Policjanci Wydziału Ruchu Drogowego komendy Policji w Wałczu zatrzymali 44 letniego mężczyznę, który prowadził pojazd nie posiadając uprawnień do prowadzenia pojazdów.
Kierujący wyświadczył przysługę nietrzeźwemu koledze, podwożąc go do miejsca zamieszkania. Teraz stanie przed sądem. 44 latek został zatrzymany do rutynowej kontroli drogowej, kiedy wyjeżdżał z jednej z osiedlowych dróg w Wałczu. Gdy policjanci poprosili kierującego o dokument prawo jazdy, mężczyzna nie krył zakłopotania. W rozmowie z funkcjonariuszami okazało się, że wyświadczył
on koledze przysługę, który spożywał wcześniej alkohol i poprosił go o podwiezienie do miejsca zamieszkania. Kierujący był oczywiście trzeźwy ale prowadził pojazd nie posiadając do tego stosownych uprawnień. Niestety koleżeńska przysługa będzie go teraz drogo kosztować.

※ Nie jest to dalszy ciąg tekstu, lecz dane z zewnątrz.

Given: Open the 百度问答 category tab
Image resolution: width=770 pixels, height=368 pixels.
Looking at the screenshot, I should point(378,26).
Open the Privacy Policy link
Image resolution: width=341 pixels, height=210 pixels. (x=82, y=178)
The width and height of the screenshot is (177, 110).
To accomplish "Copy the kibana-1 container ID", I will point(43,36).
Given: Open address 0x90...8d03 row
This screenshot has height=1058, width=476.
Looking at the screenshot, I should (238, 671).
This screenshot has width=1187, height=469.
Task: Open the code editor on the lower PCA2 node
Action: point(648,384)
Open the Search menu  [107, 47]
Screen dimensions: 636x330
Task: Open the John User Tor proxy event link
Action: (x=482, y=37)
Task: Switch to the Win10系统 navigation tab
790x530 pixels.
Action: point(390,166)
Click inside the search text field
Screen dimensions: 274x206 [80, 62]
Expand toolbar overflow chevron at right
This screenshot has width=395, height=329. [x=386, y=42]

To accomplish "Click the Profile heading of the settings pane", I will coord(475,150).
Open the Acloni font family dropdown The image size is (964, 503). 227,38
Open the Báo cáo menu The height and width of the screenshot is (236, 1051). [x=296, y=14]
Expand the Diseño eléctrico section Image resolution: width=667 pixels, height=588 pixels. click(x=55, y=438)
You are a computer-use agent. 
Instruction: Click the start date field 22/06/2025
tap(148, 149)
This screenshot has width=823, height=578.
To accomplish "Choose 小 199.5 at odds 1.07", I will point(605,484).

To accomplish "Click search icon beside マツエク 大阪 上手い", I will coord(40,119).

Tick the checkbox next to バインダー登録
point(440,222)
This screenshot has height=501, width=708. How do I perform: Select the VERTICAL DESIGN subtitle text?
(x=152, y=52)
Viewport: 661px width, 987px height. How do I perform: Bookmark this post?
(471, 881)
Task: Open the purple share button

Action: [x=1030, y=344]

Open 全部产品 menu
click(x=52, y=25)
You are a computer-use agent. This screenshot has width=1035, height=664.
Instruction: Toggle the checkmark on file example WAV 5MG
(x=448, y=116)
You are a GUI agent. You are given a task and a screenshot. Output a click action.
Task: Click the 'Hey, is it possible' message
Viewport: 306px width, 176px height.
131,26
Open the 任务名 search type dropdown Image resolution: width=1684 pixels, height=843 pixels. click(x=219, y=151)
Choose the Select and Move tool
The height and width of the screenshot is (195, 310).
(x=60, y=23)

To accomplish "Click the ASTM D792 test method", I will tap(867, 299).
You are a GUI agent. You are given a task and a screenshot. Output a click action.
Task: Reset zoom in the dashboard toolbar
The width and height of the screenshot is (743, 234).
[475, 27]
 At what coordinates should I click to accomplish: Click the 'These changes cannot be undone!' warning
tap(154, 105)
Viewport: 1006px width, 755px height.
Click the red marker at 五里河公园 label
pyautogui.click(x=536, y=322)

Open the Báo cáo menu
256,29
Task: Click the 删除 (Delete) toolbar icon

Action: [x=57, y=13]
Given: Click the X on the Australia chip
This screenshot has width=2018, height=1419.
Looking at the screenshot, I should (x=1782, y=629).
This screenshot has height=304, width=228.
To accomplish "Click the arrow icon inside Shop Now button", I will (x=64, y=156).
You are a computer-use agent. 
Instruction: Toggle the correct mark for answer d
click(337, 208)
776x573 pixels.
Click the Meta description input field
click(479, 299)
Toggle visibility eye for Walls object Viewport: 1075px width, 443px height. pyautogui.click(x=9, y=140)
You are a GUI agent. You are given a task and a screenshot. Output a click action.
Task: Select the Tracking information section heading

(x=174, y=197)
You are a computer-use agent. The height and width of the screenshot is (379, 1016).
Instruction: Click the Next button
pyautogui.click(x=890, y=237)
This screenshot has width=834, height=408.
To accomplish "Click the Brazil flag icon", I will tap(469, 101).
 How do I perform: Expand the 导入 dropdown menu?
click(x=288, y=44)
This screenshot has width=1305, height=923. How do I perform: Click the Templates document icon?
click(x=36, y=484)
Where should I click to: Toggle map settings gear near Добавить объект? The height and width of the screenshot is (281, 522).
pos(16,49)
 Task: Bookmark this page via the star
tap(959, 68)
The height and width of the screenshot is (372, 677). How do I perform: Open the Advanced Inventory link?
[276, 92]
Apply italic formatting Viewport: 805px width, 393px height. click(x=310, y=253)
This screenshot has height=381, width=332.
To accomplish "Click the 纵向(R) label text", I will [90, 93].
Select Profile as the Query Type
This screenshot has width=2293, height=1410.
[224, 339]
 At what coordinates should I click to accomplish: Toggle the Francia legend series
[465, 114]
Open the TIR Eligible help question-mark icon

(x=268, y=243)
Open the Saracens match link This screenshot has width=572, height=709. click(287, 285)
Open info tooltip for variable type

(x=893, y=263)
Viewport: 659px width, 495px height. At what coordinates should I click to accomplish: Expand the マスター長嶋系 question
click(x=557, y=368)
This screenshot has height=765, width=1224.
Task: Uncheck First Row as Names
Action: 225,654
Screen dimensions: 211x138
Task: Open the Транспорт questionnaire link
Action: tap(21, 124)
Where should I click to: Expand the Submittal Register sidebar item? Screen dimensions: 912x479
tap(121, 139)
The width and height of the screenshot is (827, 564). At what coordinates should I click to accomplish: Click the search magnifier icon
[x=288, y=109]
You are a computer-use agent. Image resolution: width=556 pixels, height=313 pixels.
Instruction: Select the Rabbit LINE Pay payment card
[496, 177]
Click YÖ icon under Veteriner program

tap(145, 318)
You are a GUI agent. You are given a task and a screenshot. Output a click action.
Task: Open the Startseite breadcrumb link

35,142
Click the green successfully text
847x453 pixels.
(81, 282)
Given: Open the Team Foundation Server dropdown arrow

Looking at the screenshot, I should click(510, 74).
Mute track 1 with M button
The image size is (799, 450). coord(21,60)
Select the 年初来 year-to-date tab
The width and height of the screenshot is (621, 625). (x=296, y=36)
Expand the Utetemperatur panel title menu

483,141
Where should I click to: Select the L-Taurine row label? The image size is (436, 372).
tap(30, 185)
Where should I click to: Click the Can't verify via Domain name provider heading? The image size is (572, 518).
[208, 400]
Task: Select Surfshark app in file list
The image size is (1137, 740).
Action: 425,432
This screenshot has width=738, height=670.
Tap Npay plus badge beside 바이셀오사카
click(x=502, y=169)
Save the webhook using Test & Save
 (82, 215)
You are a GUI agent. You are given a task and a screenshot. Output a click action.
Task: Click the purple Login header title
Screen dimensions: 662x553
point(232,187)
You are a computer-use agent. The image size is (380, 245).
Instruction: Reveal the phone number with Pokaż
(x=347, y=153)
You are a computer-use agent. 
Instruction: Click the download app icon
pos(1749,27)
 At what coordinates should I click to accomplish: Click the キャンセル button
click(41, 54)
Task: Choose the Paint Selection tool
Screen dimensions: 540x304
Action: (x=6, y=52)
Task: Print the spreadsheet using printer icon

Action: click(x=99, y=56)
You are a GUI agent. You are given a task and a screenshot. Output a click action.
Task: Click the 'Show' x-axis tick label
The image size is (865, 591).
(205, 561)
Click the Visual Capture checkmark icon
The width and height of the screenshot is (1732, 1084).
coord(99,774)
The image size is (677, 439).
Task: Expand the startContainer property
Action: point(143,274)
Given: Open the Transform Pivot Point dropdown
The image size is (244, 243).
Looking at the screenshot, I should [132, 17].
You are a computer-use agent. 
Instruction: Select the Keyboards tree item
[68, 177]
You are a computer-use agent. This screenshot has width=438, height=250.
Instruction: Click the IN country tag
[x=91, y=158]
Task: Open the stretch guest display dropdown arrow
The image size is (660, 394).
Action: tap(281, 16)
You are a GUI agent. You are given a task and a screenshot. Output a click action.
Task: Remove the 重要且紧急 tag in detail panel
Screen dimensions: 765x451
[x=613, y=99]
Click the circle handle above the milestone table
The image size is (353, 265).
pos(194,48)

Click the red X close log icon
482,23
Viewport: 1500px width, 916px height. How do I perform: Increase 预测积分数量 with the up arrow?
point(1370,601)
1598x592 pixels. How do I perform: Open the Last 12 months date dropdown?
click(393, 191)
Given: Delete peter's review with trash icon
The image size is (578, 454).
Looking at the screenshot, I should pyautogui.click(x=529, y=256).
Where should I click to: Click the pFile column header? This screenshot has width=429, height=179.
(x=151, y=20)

Dotychczas kierowanie samochodem czy innym pojazdem mechanicznym bez uprawnień, jeśli kierowca nigdy wcześniej nie miał odpowiedniego prawa jazdy, karane było mandatem 300-500 zł. Obecnie każdą sprawą kierowania autem czy motocyklem bez uprawnień musi zająć się sąd. Minimalna grzywna za kierowanie samochodem czy motocyklem to 1500 zł, a maksymalna , aż 30 tys. zł oraz zakaz prowadzenia pojazdów minimum 6 miesięcy, a maksymalnie 3 lata.